Elimination Without Eliminating: Computing Complements of Real Hypersurfaces Using Pseudo-Witness Sets
This work addresses a computational bottleneck in algebraic geometry for researchers and practitioners by providing a more efficient alternative to existing elimination-based methods.
The paper tackles the problem of computing the real complement of a hypersurface in algebraic geometry, which partitions space into open regions, by introducing a method that avoids the computationally demanding step of explicit elimination. The result is an algorithm implemented in a Julia package that accurately recovers all regions, as demonstrated on several examples.
Many hypersurfaces in algebraic geometry, such as discriminants, arise as the projection of another variety.
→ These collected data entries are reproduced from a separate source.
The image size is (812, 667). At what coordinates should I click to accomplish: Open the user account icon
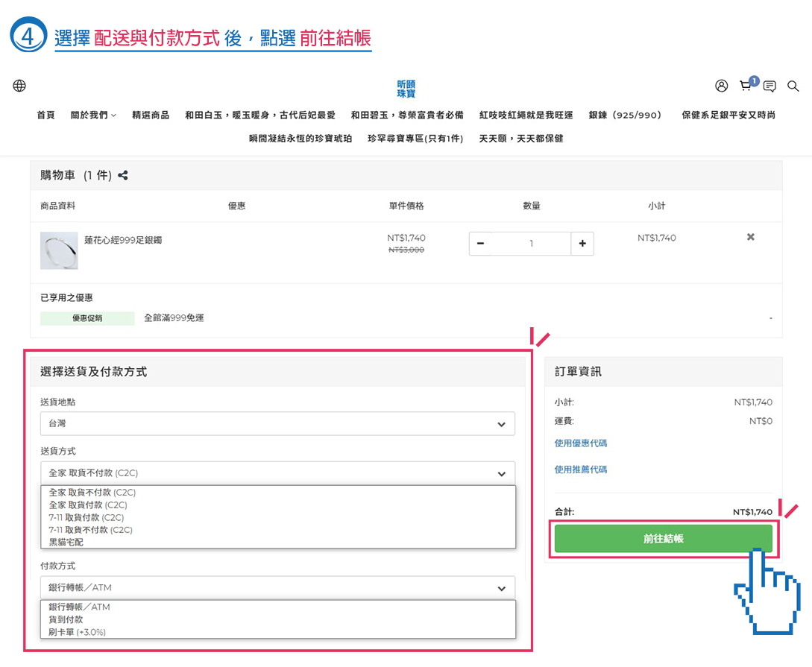721,86
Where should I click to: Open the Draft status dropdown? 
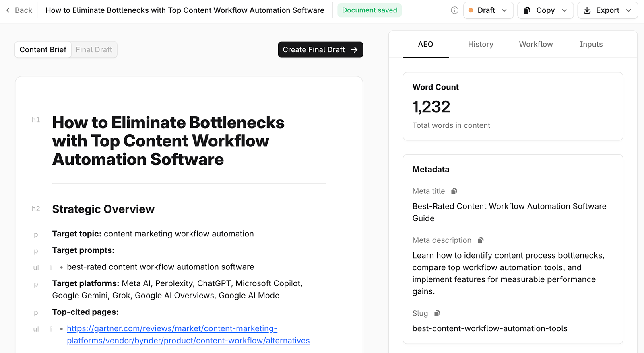click(x=488, y=10)
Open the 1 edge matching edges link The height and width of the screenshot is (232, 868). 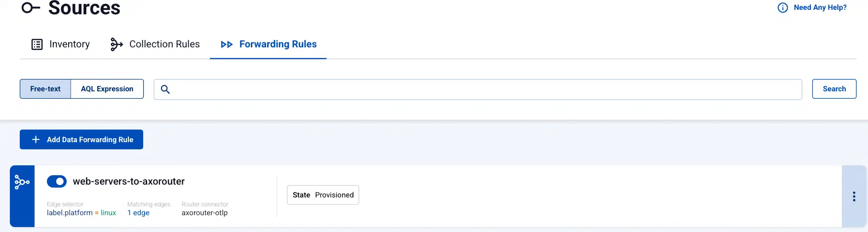(138, 213)
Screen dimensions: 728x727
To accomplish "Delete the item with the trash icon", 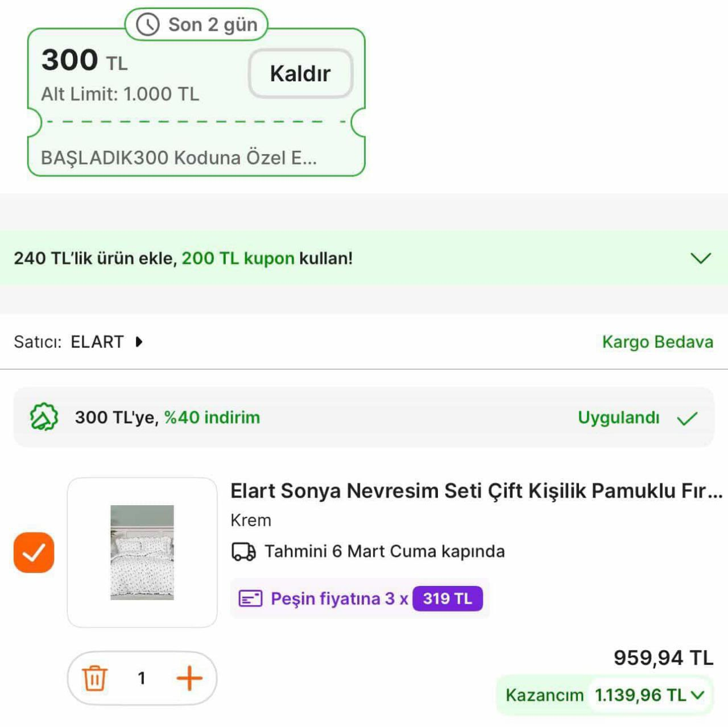I will pyautogui.click(x=96, y=678).
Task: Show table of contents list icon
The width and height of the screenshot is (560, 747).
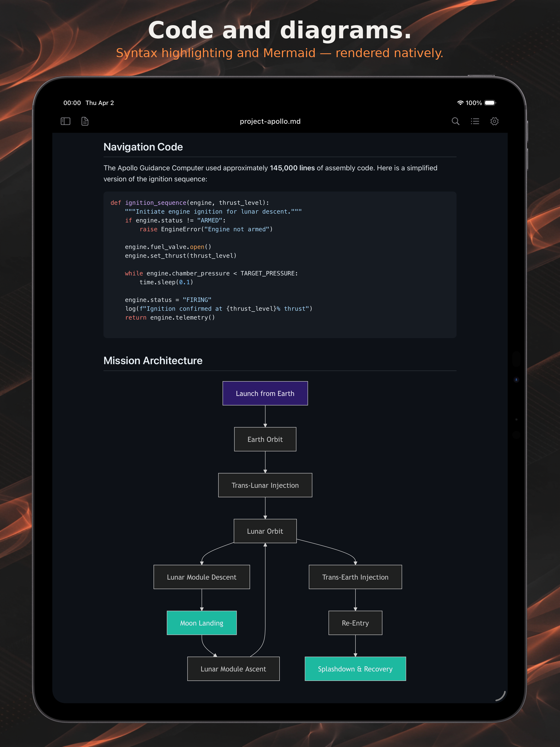Action: 475,121
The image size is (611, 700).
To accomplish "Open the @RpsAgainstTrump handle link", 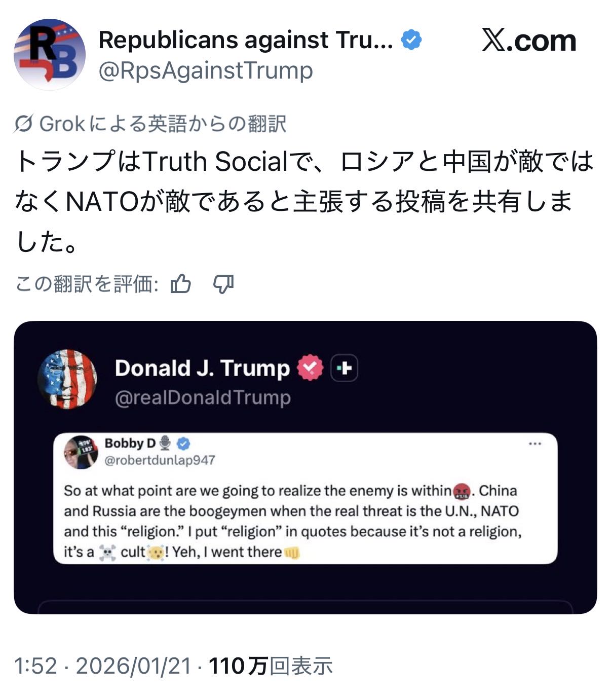I will 205,71.
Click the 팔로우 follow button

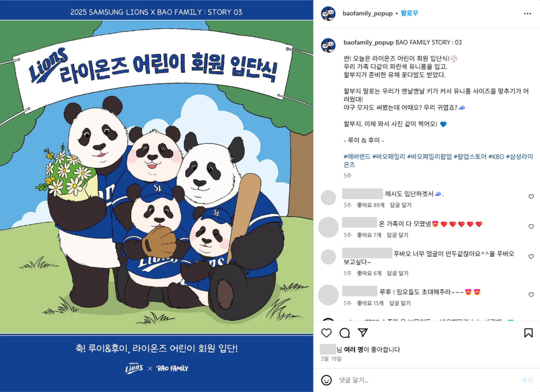409,13
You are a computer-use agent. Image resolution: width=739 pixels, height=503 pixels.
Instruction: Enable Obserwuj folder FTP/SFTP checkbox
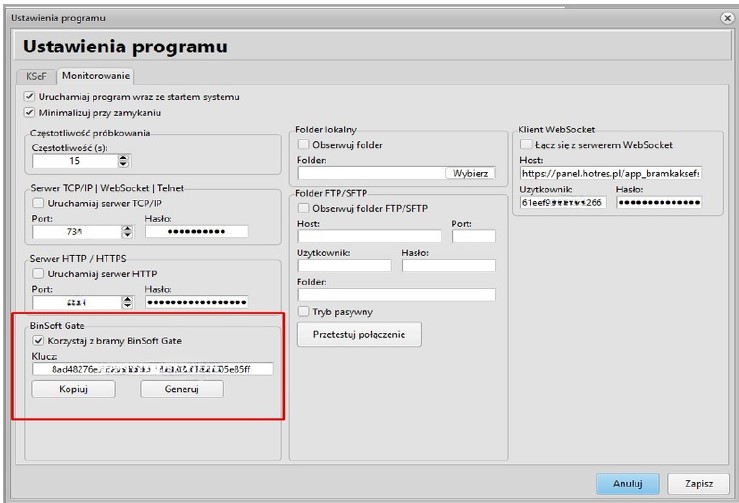click(304, 208)
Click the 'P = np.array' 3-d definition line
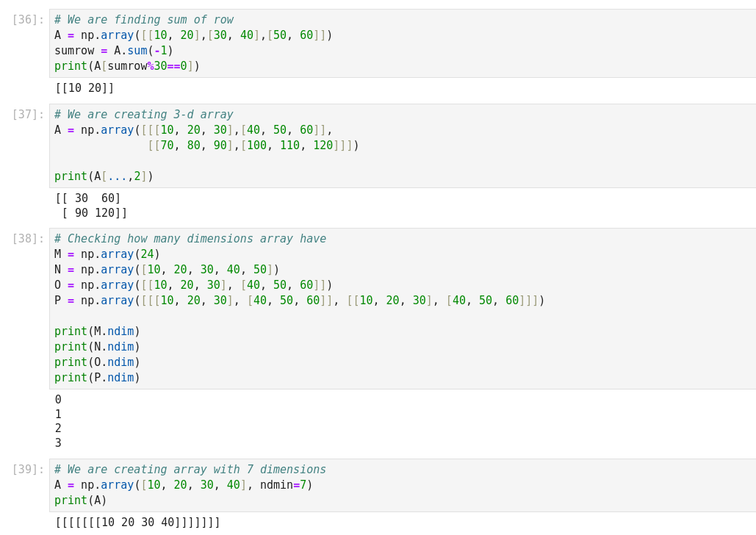 tap(299, 301)
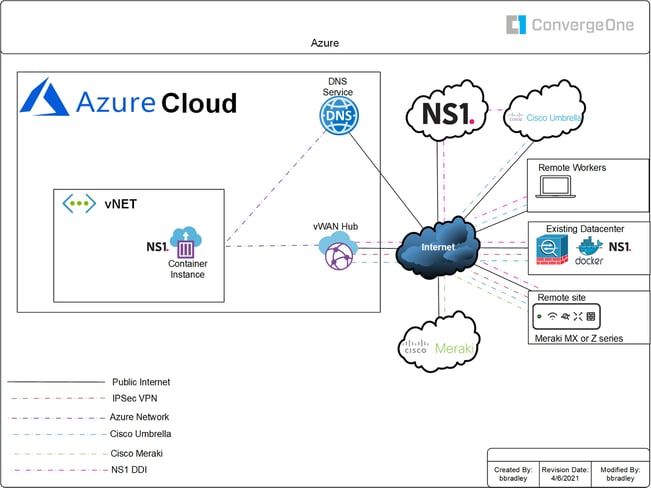
Task: Click the Meraki MX device in Remote site
Action: (x=567, y=317)
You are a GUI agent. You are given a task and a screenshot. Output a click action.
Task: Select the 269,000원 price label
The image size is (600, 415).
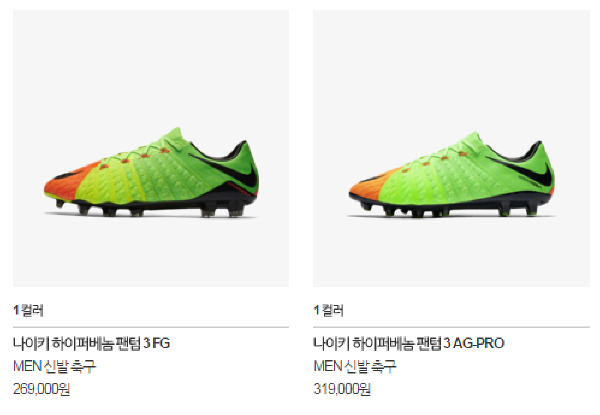[41, 389]
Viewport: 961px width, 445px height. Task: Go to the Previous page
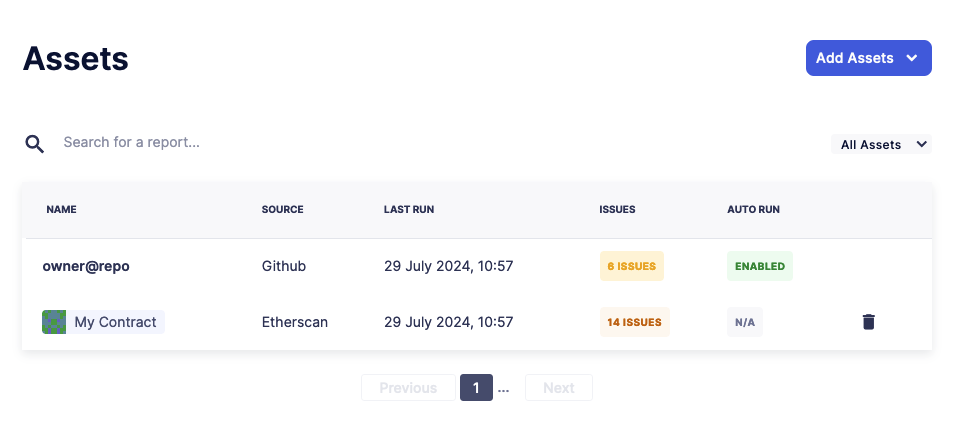point(408,388)
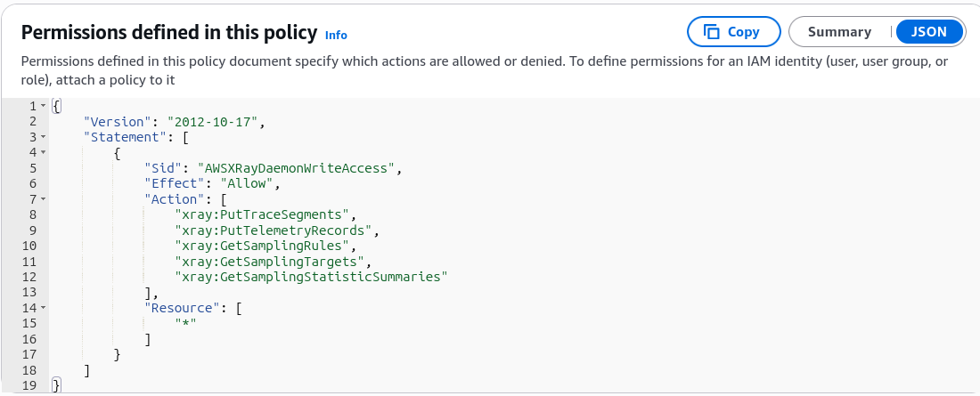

The real complement of such a hypersurface partitions its ambient space into open regions. In this paper, we propose a new method for computing these regions. Existing methods for computing regions require the explicit equation of the hypersurface as input. However, computing this equation by elimination can be computationally demanding or even infeasible. Our approach instead derives from univariate interpolation by computing the intersection of the hypersurface with a line. Such an intersection can be done using so-called pseudo-witness sets without computing a defining equation for the hypersurface - we perform elimination without actually eliminating. We implement our approach in a forthcoming Julia package and demonstrate, on several examples, that the resulting algorithm accurately recovers all regions of the real complement of a hypersurface.